ATM I'm only adding the indices if there are more than 5000 comments being imported (relatively arbitrary number), but good point on the OPTIMIZE once done. From what I've seen, it only takes around 15 seconds (each) to add the 3 indices on the table, even when there's already 200,000 comments in there. Seems like an acceptable wait given the alternative is waiting for hours for your import to complete?
Deleting indices takes around 7 seconds per index.

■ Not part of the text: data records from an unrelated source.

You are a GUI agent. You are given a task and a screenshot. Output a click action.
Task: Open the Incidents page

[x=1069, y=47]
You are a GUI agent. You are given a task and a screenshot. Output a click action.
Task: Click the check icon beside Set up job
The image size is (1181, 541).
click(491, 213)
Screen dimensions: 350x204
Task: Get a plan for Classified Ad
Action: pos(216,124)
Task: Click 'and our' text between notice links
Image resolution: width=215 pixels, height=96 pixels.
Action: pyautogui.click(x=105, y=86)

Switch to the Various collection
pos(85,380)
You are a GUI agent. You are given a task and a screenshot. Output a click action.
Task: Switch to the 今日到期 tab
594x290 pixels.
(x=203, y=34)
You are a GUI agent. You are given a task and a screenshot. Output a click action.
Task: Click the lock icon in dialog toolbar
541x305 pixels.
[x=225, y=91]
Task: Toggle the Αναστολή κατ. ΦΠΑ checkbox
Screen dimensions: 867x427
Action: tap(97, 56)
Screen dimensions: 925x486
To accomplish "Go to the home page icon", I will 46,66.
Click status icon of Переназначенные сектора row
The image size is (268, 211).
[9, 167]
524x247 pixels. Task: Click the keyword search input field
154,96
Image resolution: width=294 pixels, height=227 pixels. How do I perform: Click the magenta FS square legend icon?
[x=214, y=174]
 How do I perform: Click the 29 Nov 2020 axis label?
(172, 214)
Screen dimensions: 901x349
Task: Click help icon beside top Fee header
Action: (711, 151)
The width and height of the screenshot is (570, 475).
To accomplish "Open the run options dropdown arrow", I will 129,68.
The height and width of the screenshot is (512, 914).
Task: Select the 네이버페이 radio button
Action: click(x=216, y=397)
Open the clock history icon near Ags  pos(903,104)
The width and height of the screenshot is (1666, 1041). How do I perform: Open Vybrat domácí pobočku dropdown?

I'll add an OPTIMIZE once done (in the event that it did actually add the indices).
#43
in reply to:
↑ 42
@
16 years ago
ATM I'm only adding the indices if there are more than 5000 comments being imported (relatively arbitrary number), but good point on the OPTIMIZE once done. From what I've seen, it only takes around 15 seconds (each) to add the 3 indices on the table, even when there's already 200,000 comments in there. Seems like an acceptable wait given the alternative is waiting for hours for your import to complete?
Cool. Sounds good to me.
#44
@
16 years ago
Attached a new version of this importer. Handles all comments in the wp_comments table using a few "spare" fields during the process, rather than cache files. Optionally adds some indexing as required to speed things up (and removes when done).
Also uses the new cookie support in the HTTP API (#9049) and removed the dependency on Snoopy.
Fixes #9041 as well.
My bad - use this diff instead. Had a renaming issue from dev -> diff.